Analytics columns are defined based on the naming conventions of input variables within the predict() method. When utilizing the default df parameters, these columns commence with input_. Conversely, if you've specified custom parameters, the columns will initiate with the name of your parameter.

For instance, if your predict signature reads as follows: def predict(self, request) -> String, then your analytics input columns will begin with request_.

You can also configure columns to be excluded from analytics. To do that, you should configure the decorator with the column names:

@qwak.api(analytics_exclude_columns=['col_1', 'col_2'])


Querying analytics in the UI

In the Analytics view, you can write SQL queries to analyze the model requests and predictions:

🚧

Leveraging Partitions in Queries

Model Inference data is partitioned daily according to the date column. To improve query performance and avoid scanning through all the data which can be significantly slower (and costlier), please leverage this partitioning scheme in your analytics queries.



Retrieving analytics programmatically

To retrieve data from JFrog ML Analytics Engine into a Pandas Dataframe use the run_analytics_query function of the QwakClient:

from qwak import QwakClient

client = QwakClient()  
df = client.run_analytics_query("select * from your_table")

When you call the code as shown below, the function will wait until the result is ready (or until the query fails for whatever reason).

However, you can also control how long you want to wait for the result by passing the timeout parameter to the get_analytics_data function. If the JFrog ML Analytics Engine won't return a response within a given time window, the client will raise a TimeoutError.

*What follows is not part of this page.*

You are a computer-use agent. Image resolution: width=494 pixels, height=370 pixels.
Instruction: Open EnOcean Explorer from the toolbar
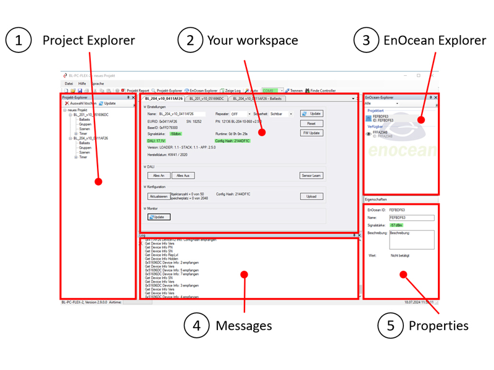click(187, 91)
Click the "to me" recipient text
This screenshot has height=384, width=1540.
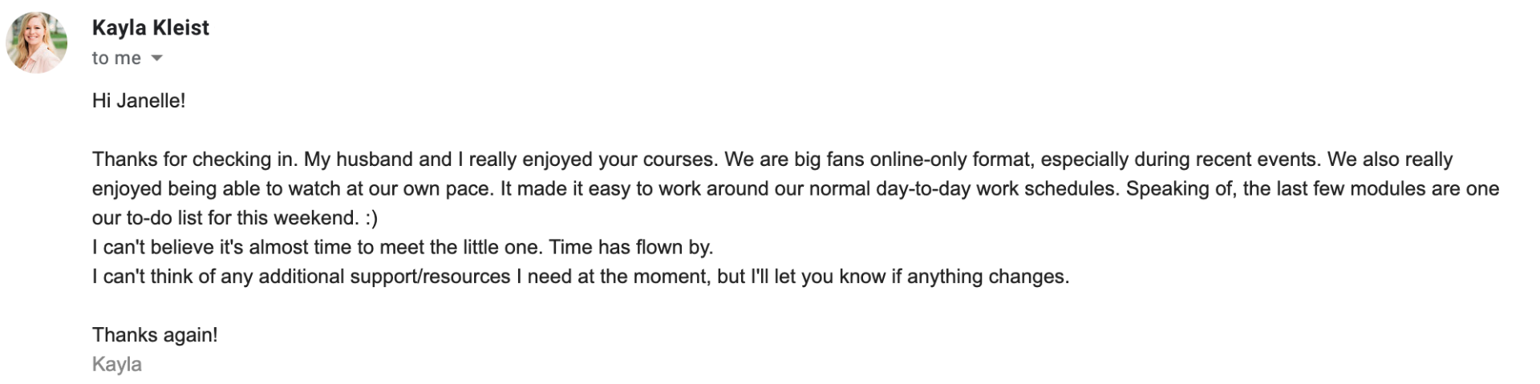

from datetime import timedelta  
from qwak import QwakClient

client = QwakClient()  
df = client.run_analytics_query("select \* from your_table", timeout=timedelta(seconds=123))


Logging custom values

A model's predict function can log custom data during the inference request. To use the custom data logger, we need to add the analytics_logger parameter to the predict function. Important: The parameter MUST be called analytics_logger!


@qwak.api(analytics=True)
def predict(self, df, analytics_logger):
    ...

The feature works only when the analytics feature of the JFrog ML API is enabled (it's enabled by default, or we can explicitly specify the analytics=True parameter).

Now, in the predict function, we can log any scalar value, lists, dictionaries, Pandas DataFrame, and any other JSON serializable object. The analytics_logger supports two ways of logging the values:

  1. One-by-one:
analytics_logger.log(column=’my_column’, value=the_value)
analytics_logger.log(column=’some_other_column’, value=yet_another_value)
  1. Multiple values at once:
analytics_logger.log_many(
    values={‘another_column’: ‘some_value’, 'something_else': 123}
)

Note that we use different function when we log multiple values (log_many instead of log)!

If you log different values with the same column name, only the last logged value will be logged (it overwrites previous logs).



Retrieving custom values

The JFrog ML Analytics view in the JFrog ML UI will display all the logged values with the column prefix logger_.

If we log: analytics_logger.log(column=’my_column’, value=the_value),JFrog ML Analytics displays a column logger_my_column with a value retrieved from the variable the_value.